Has anyone else experienced a similar issue or can provide insight into what might be causing the CUDA_ERROR_INVALID_IMAGE error with KeOps on an RTX 4090 GPU?

jeanfeydy commented 6 months ago

Hi @ZkzMMDC , @wang-jh18-SVM ,

Thanks for your interest in our library, and the detailed reports. I don't have a RTX4090 at hand to try this myself, but I'll be very surprised if this turns out to be a hardware issue. KeOps runs fine on all the Nvidia GPUs that we've had access to since 2017, it does not rely on niche instruction sets.

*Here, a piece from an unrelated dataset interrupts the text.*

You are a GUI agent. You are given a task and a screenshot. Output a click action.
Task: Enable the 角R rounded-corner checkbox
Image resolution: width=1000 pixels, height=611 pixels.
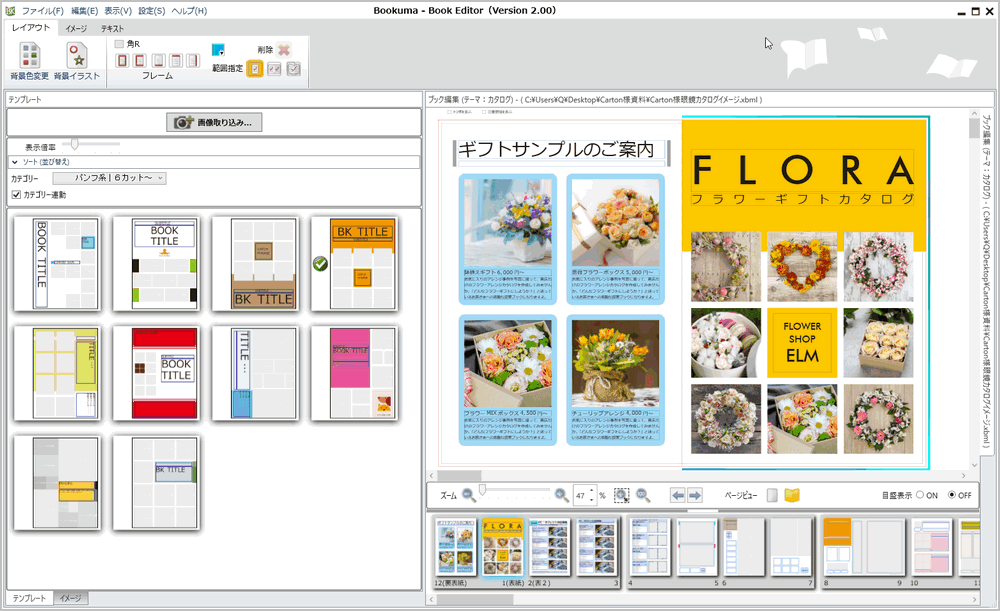[x=117, y=44]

As far as I can tell, the most likely issue here is that in @wang-jh18-SVM 's report, cudatoolkit==11.6.2 while nvcc==1.8: the vast majority of KeOps installation issues happen on systems where several versions of CUDA are available, and we somehow mix up the paths.

Could you maybe:

Install nvcc == 11.6.2 in your conda environment, maybe via e.g. conda install -y -c nvidia/label/cuda-11.6.2 cuda? Our Dockerfile provides a good reference for a fully functional setup.
Try our Docker image (docker pull getkeops/keops-full:latest), just to make sure that this is not a harware problem?

Best regards, Jean

bcharlier commented 6 months ago

I would recommend to use cuda >= 12 with recent hardware (though I am not sure it fixes this particular issue). The cuda version used by keOps could be different from the one used by torch. You may install cuda locally and force the cuda used by keops by setting the env 'CUDA_PATH'.

Yangr116 commented 5 months ago

The same issue, I use the pykeops docker.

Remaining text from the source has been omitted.